# Start of PROVIDED RECORDS
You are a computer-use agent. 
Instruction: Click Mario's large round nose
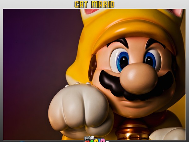[x=139, y=78]
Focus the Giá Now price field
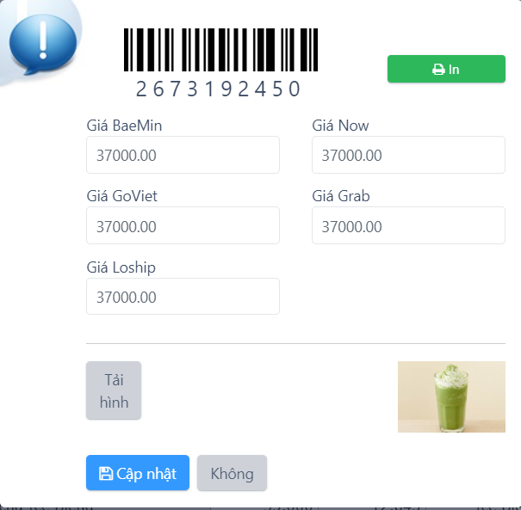The width and height of the screenshot is (521, 510). point(408,155)
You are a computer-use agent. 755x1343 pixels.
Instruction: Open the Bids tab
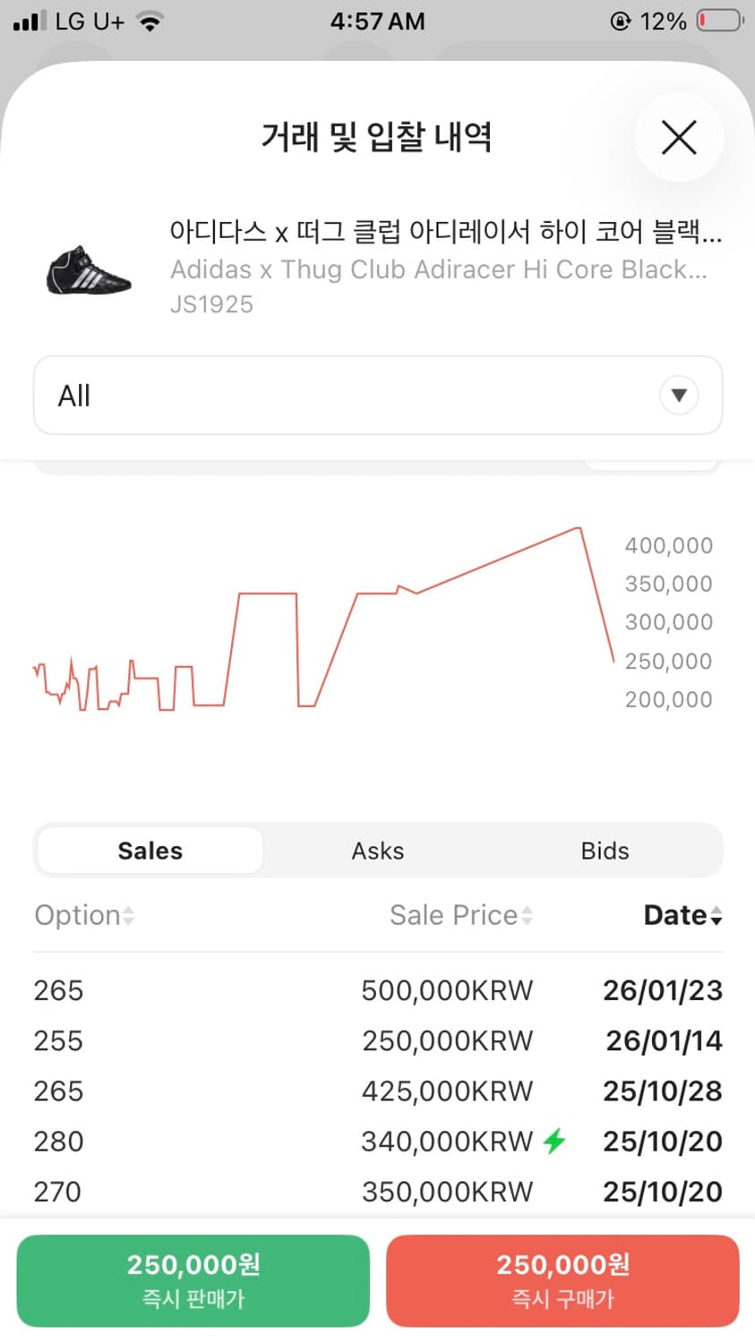[x=605, y=851]
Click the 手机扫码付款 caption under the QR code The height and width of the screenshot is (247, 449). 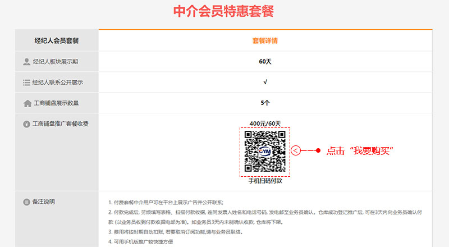pos(265,181)
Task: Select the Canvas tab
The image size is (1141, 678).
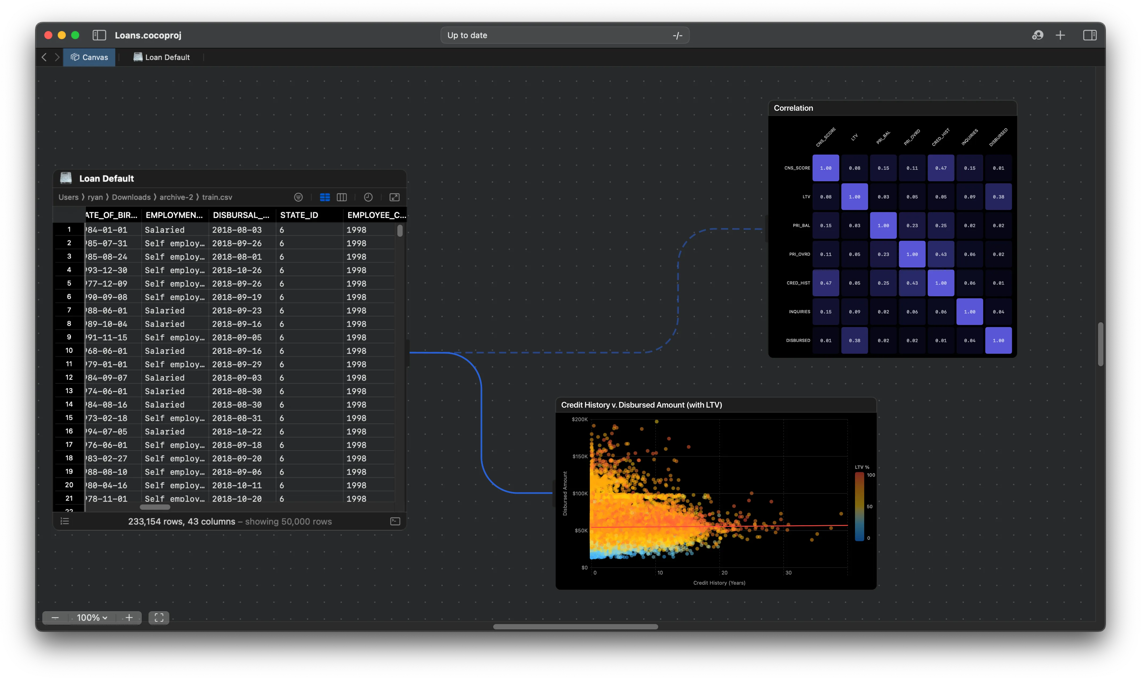Action: click(x=89, y=57)
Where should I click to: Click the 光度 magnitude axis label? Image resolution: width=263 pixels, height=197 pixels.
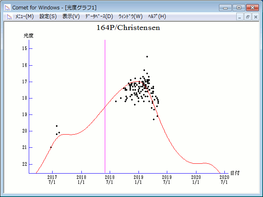29,36
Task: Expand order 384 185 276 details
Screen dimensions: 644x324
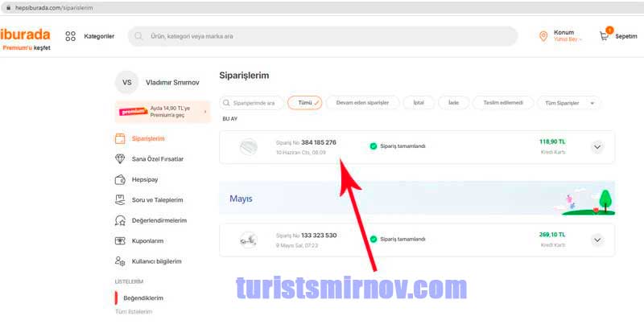Action: 597,147
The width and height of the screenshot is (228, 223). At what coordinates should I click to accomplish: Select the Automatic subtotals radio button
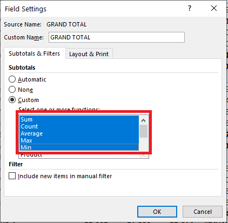tap(12, 79)
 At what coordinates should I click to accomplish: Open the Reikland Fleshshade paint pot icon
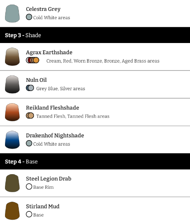click(x=12, y=112)
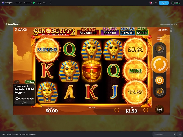Open the notifications bell icon
Image resolution: width=183 pixels, height=137 pixels.
(156, 3)

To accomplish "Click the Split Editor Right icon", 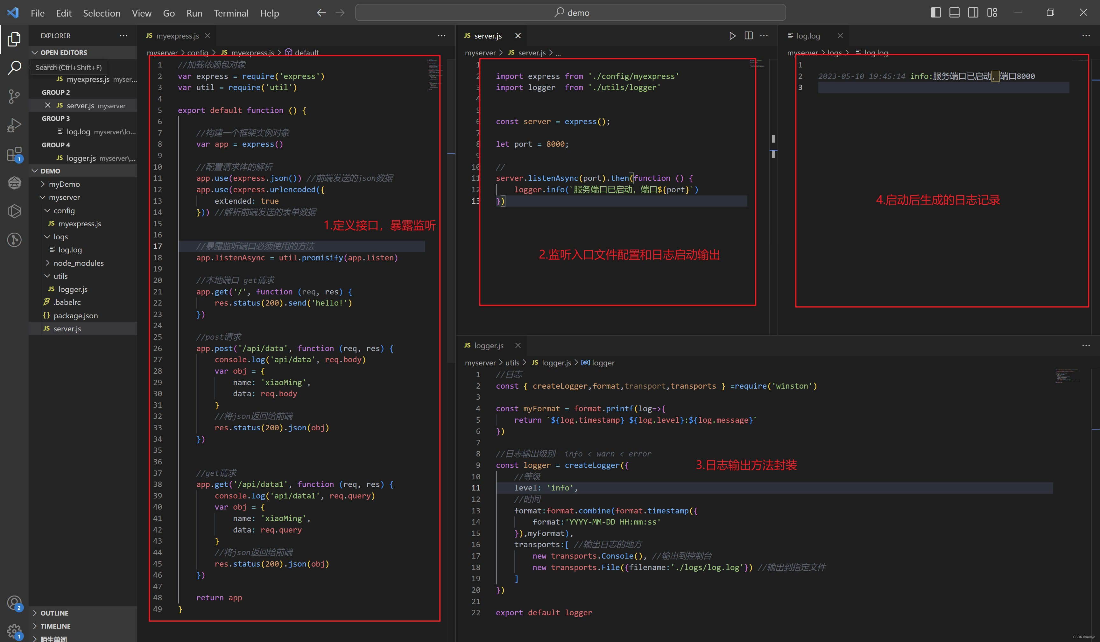I will pyautogui.click(x=748, y=36).
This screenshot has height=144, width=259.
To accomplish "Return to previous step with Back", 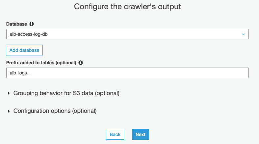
# End of PROVIDED RECORDS
▶ **WRITTEN TASK**: Return word for word the part of the listing that opens with the line containing "Task: Select the Canvas tab" and closes with the line containing "Action: 597,147", leaving out the pictures.

▶ **OUTPUT BELOW**:
Task: Select the Canvas tab
The image size is (1141, 678).
Action: click(x=89, y=57)
Where should I click to: Click the 光度 magnitude axis label? Image resolution: width=263 pixels, height=197 pixels.
29,36
Task: Expand order 384 185 276 details
Screen dimensions: 644x324
Action: 597,147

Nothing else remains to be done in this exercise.